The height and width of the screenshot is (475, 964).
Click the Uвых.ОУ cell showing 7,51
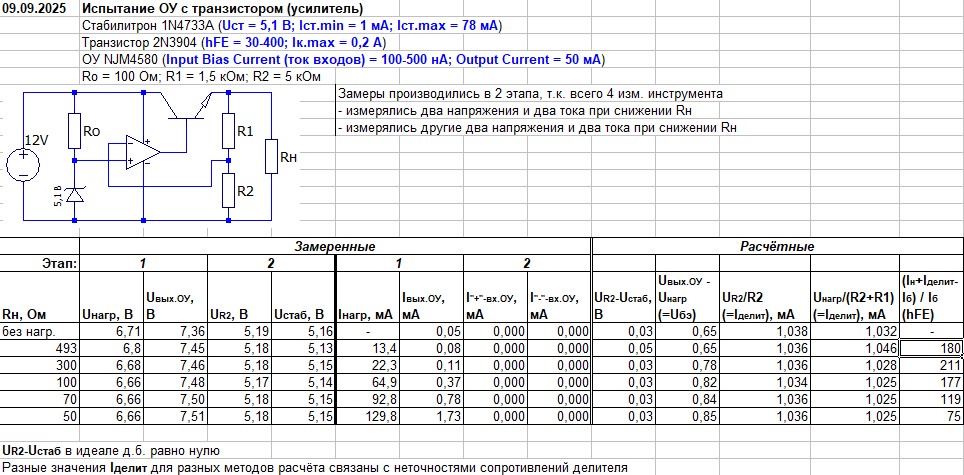pos(175,414)
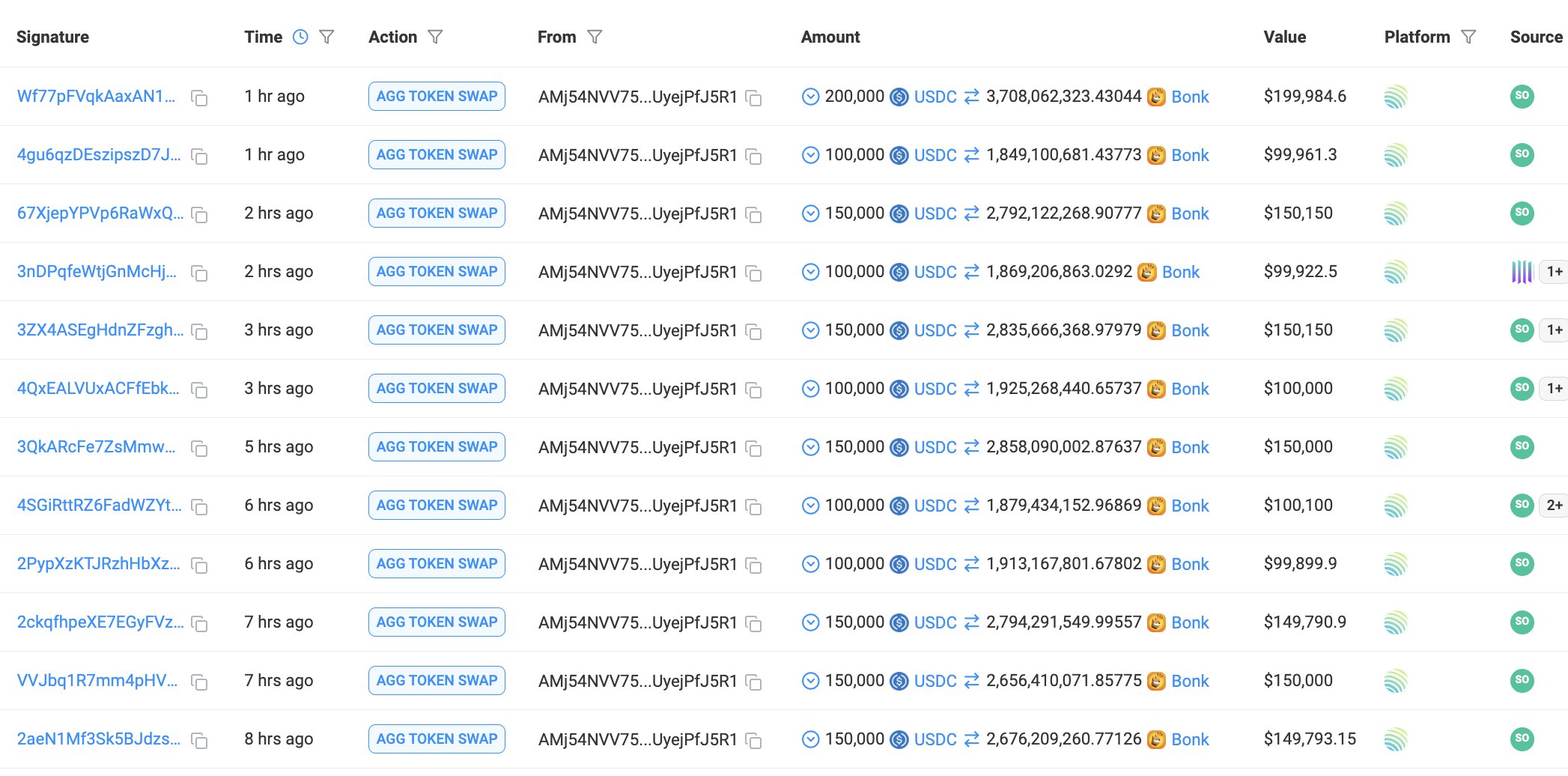The height and width of the screenshot is (776, 1568).
Task: Open transaction 4gu6qzDEszipszD7J signature link
Action: tap(99, 155)
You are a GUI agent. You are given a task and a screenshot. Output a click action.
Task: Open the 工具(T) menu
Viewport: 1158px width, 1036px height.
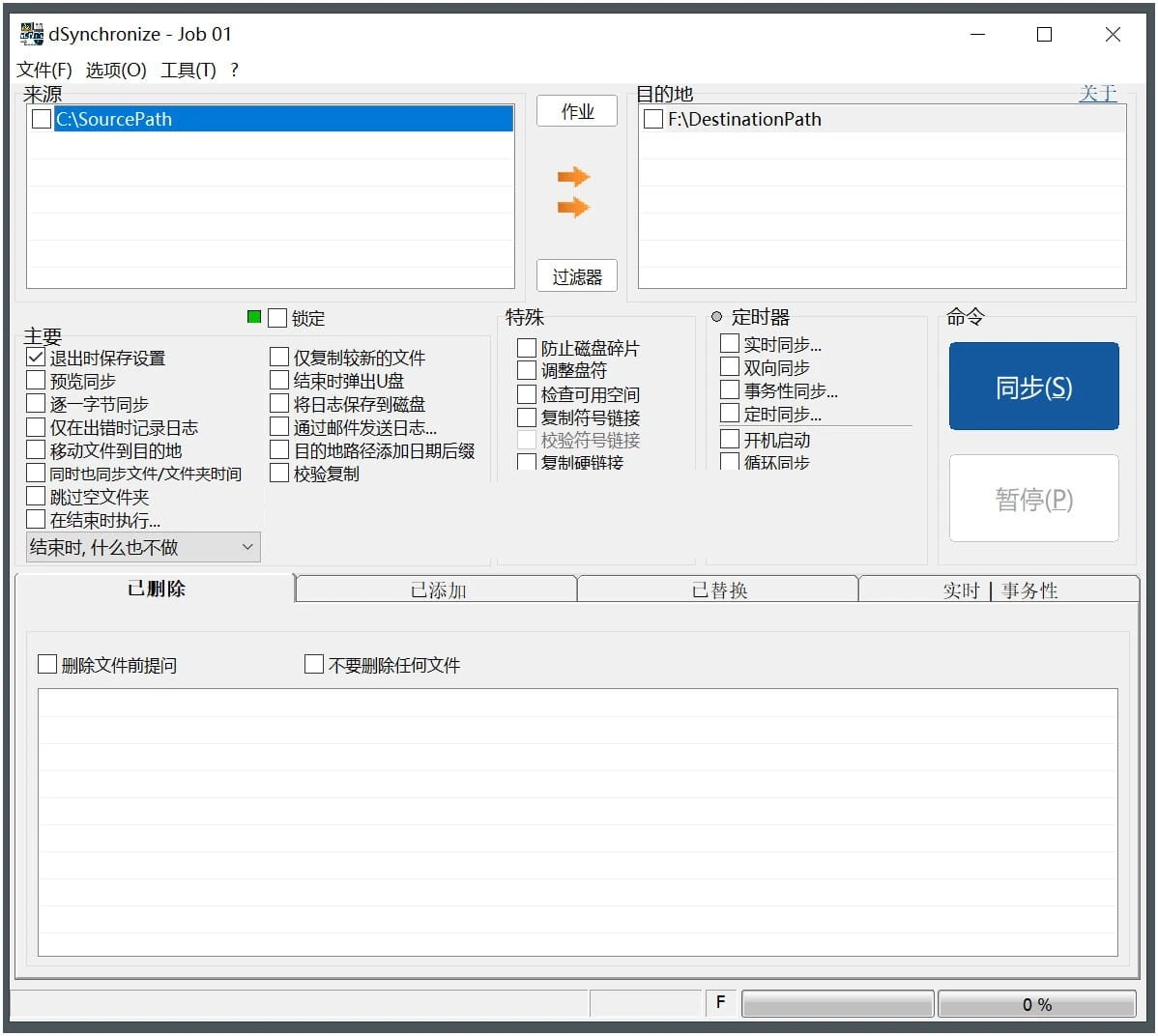188,70
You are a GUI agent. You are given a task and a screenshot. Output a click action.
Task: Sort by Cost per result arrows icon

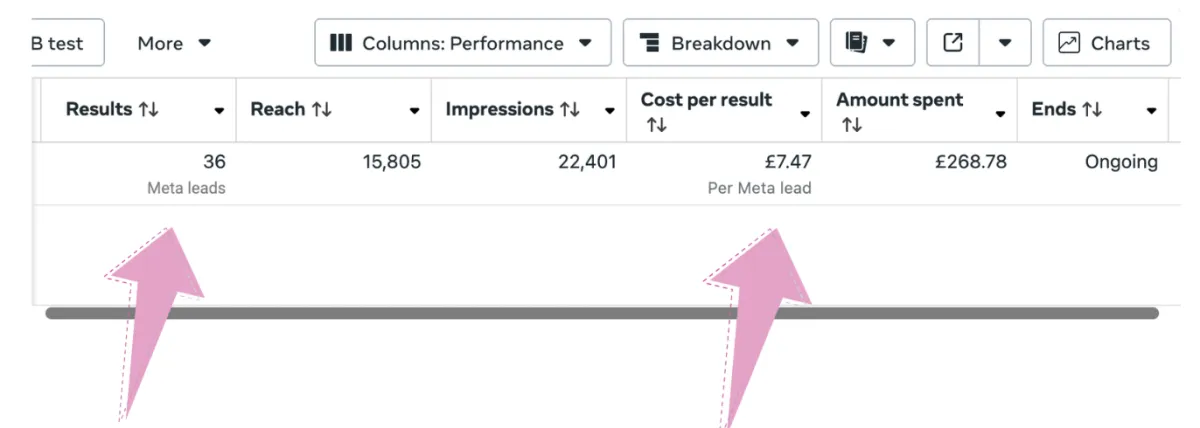[x=655, y=125]
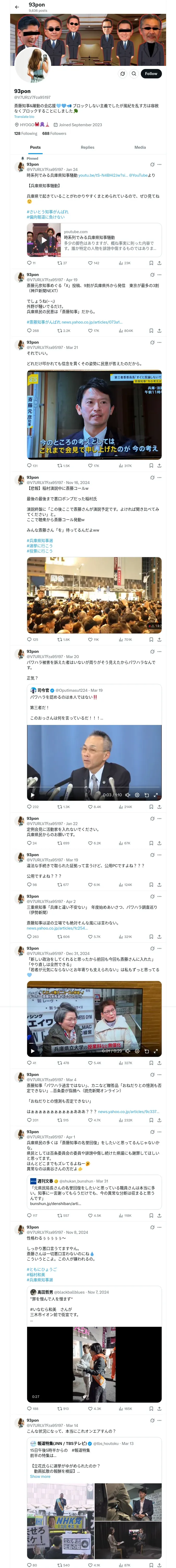Open the Replies tab
This screenshot has height=1568, width=176.
87,147
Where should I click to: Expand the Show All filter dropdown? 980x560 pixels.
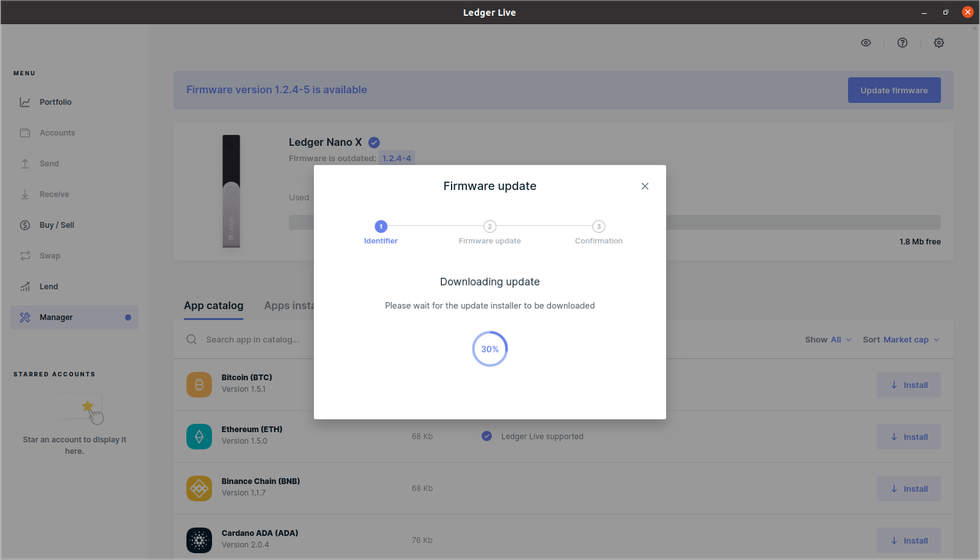pyautogui.click(x=828, y=340)
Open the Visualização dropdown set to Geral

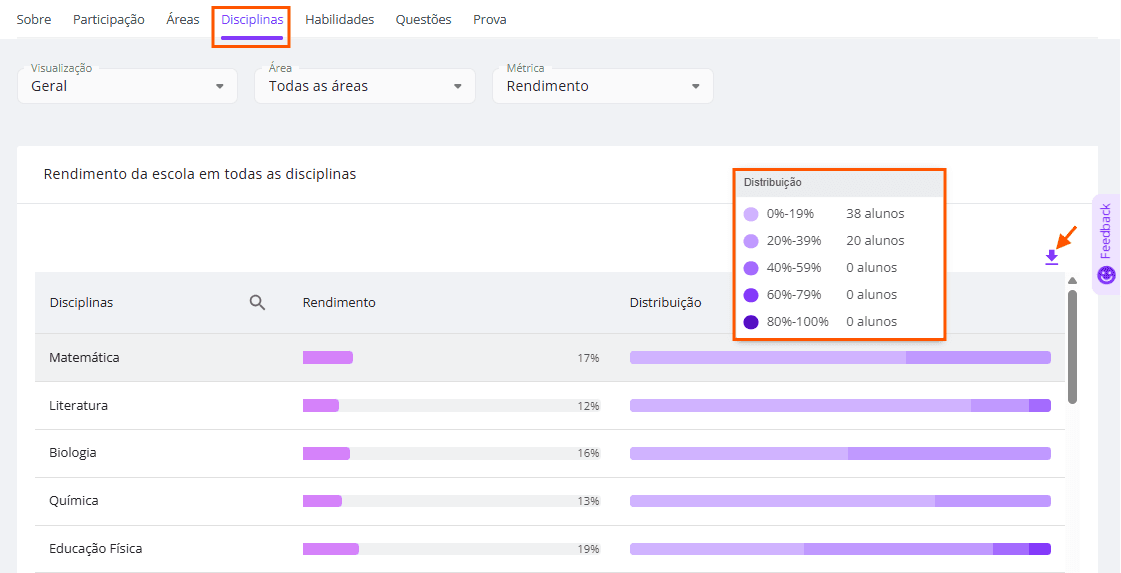pyautogui.click(x=127, y=86)
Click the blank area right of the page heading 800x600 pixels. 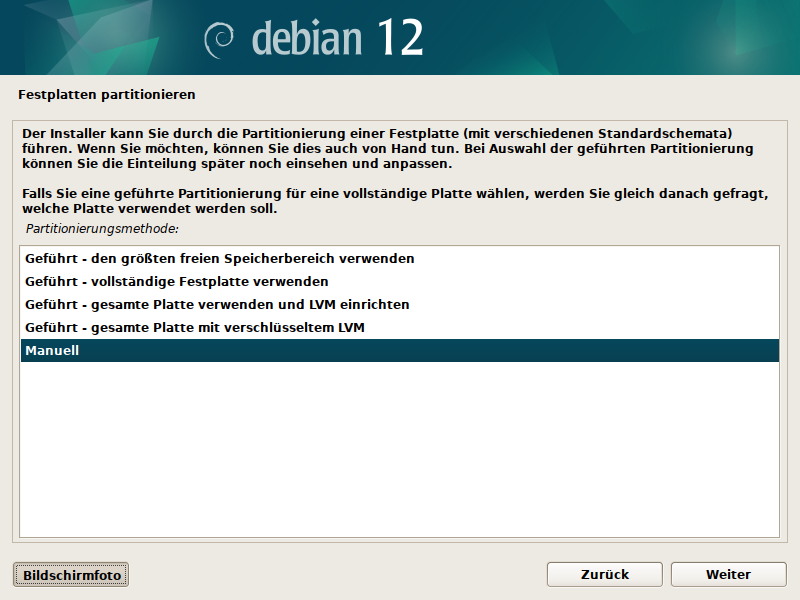pos(500,95)
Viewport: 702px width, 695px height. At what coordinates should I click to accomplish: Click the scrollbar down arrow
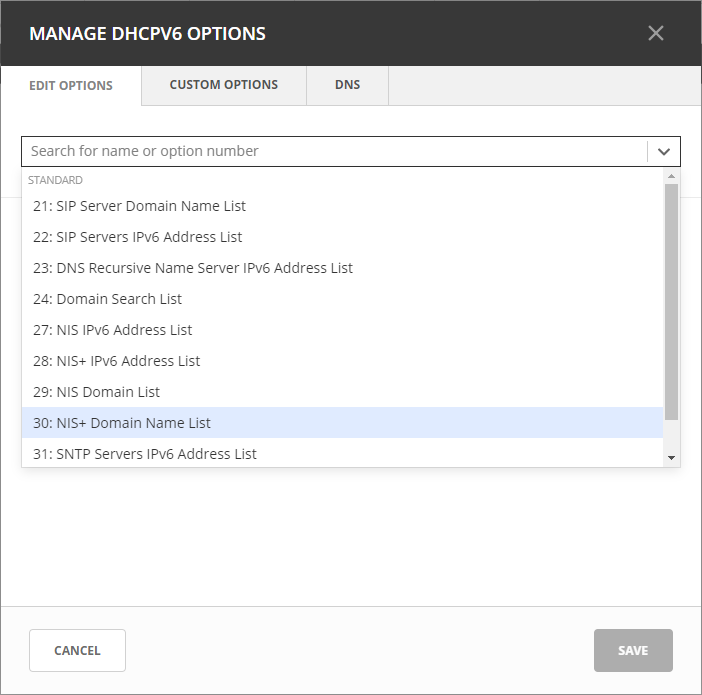[x=671, y=458]
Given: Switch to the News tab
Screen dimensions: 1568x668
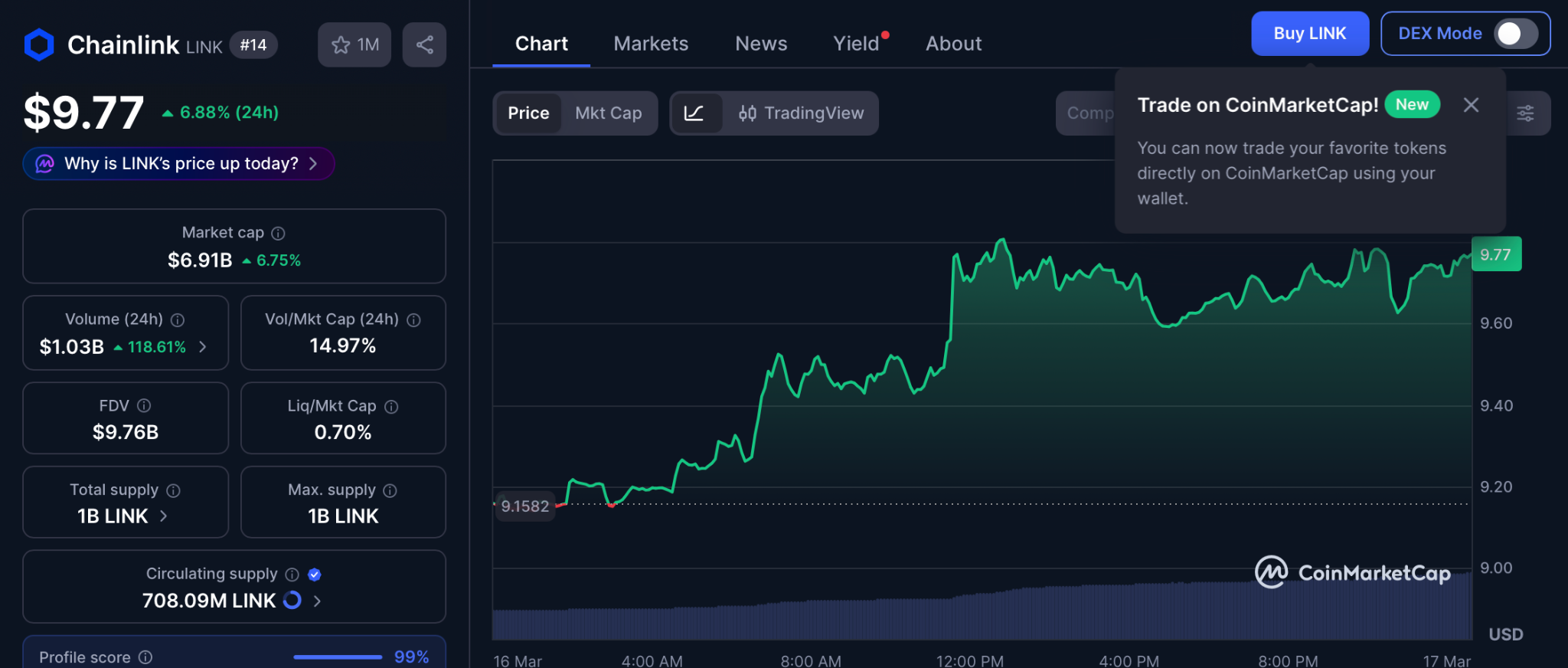Looking at the screenshot, I should click(x=760, y=44).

*-*-*

(Exercise details):
Leave every picture out and copy precisely the lines from the one containing "Given: Switch to the News tab" through the last line of the data above, both ends included.

(Exercise result):
Given: Switch to the News tab
Screen dimensions: 1568x668
Looking at the screenshot, I should click(x=760, y=44).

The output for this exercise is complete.